» **TASK SET**
**a.** Answer these questions from the research description, one answer per line, each marked like its question:
(i) Up to what share of an entire large population do modern biobanks include genotypes for?
(ii) In which journal did the RaPID paper appear?
(iii) How many patients do the EHR databases available to the group cover?
**b.** Please write the next part of the research description, picking up after its final sentence.

» **DOCUMENT TEXT**
-*-*-

Our group is interested in advancing precision medicine and health using big data analytics. We develop new algorithms and models for the big data in biobanks and eletronic health records. In particular, we are making new insights from big data that are often not possible with smaller data.
Population genetics informatics
Modern biobanks include genotypes up to 0.1%-1% of an entire large population. At this scale, genetic relatedness among samples is unavoidably ubiquitous. However, current methods are not efficient for uncovering genetic relatedness at such a scale. We developed ultra-efficient methods for detecting Identical-by-Descent (IBD) segments, a primary embodiment of genetic relatedness. Our RaPID method detected all IBD segments over a certain length orders of magnitude faster than existing methods, while offering higher power, accuracy, and sharper IBD segment boundaries.
We believe identifying IBD segments in population scale cohorts are the first step towards construction population scale genealogy which will be a fundamental infrastructure for future human society.
RaPID: ultra-fast, powerful, and accurate detection of segments identical by descent (IBD) in biobank-scale cohorts. A Naseri, X Liu, K Tang, S Zhang, D Zhi. Genome biology 20 (1), 143
Efficient haplotype matching between a query and a panel for genealogical search. A Naseri, E Holzhauser, D Zhi, S Zhang. Bioinformatics 35 (14), i233-i241
Modeling of electronic health record (EHR) using deep learning
Patients’ health records and other health information are being collected and becoming available. This allows developing representation models that describe the inherent health status and treatment history of a patient. With access to multiple EHR databases with over 50 Million patients, We develop deep learning methods for uncovering the logic of medical practice and to help improve efficiency of clincial care.

-*-*-

» **LISTED ENTRIES**
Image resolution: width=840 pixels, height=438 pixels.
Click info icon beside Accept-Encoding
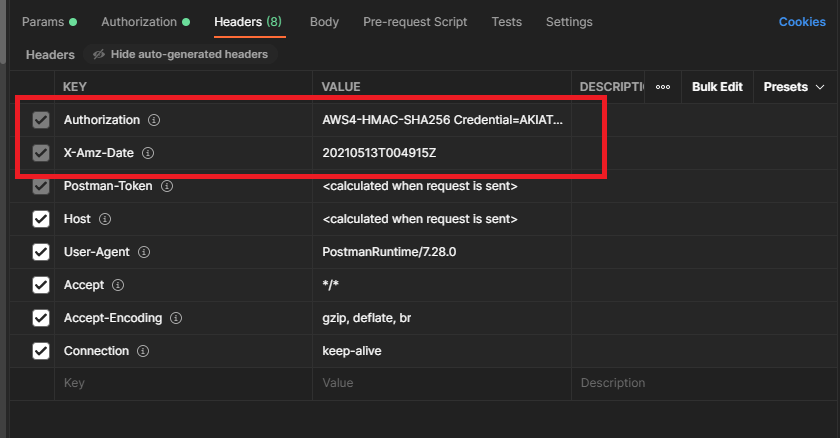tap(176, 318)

-*-*-

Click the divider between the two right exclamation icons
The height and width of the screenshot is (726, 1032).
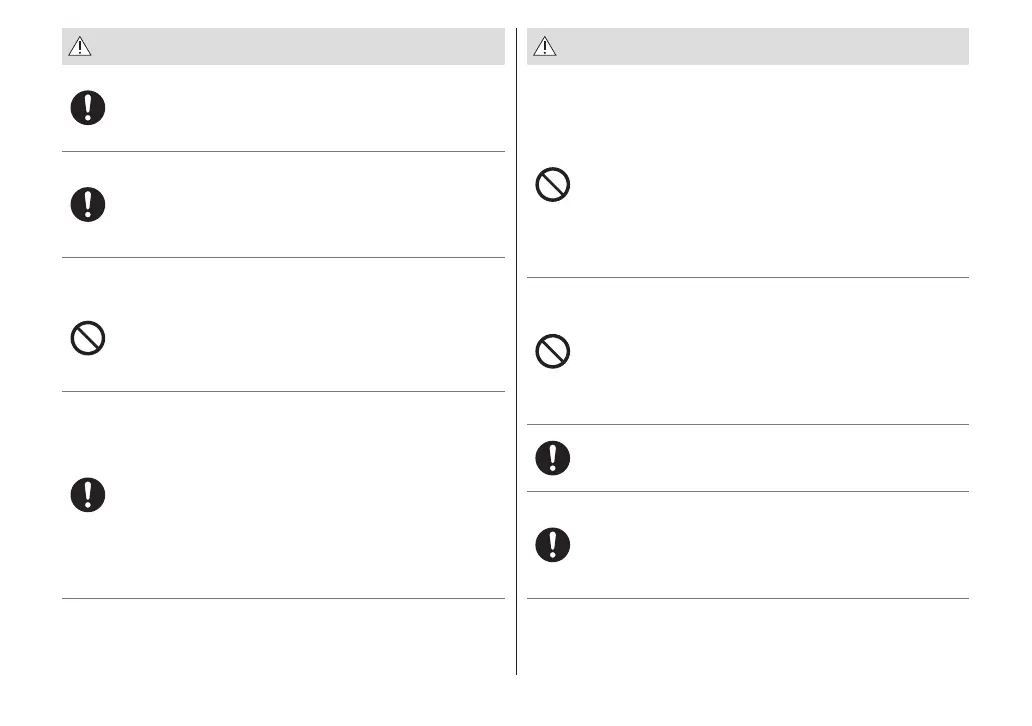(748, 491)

-*-*-

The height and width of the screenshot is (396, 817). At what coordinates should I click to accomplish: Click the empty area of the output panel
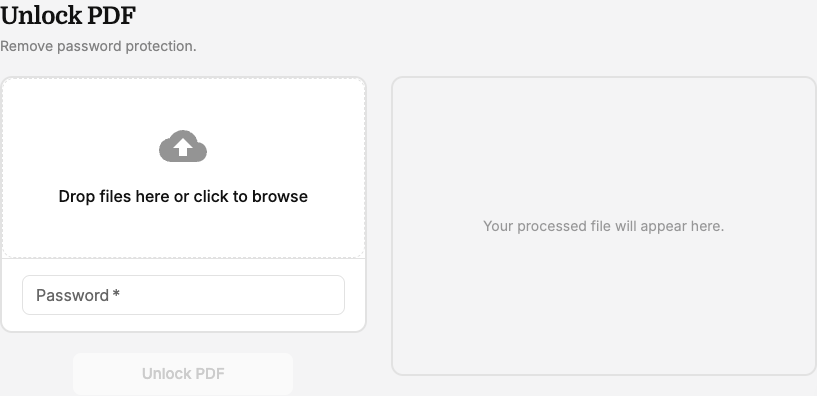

-*-*-

» **TASK-BY-TASK RESULTS**
**a.**
(i) 0.1%-1%
(ii) Genome Biology
(iii) Over 50 million

**b.**
Laila Rasmy, Yonghui Wu, Ningtao Wang, Xin Geng, W. Jim Zheng, Fei Wang, Hulin Wu, Hua Xu, and Degui Zhi. 2018. “A Study of Generalizability of Recurrent Neural Network-Based Predictive Models for Heart Failure Onset Risk Using a Large and Heterogeneous EHR Data Set.” Journal of Biomedical Informatics 84 (August): 11–16.
Modern bioinformatics using deep learning
Deep learning is a powerful paradigm for modeling complex multi-modality data that is faced by modern biomedical research. We explore a variety of bioinformatics problems using deep learning approaches.
Gene2vec: distributed representation of genes based on co-expression. J Du, P Jia, Y Dai, C Tao, Z Zhao, D Zhi*. BMC genomics 20 (1), 82
RaPID. Random Projection-based IBD Detection (RaPID).
pytorch_ehr. Open source codes for modeling EHR based on PyTorch
HapSeq2. Our method for genotype calling and phasing for WGS data.
msBayes. Statistical Quantification of Methylation Levels by Next-generation Sequencing.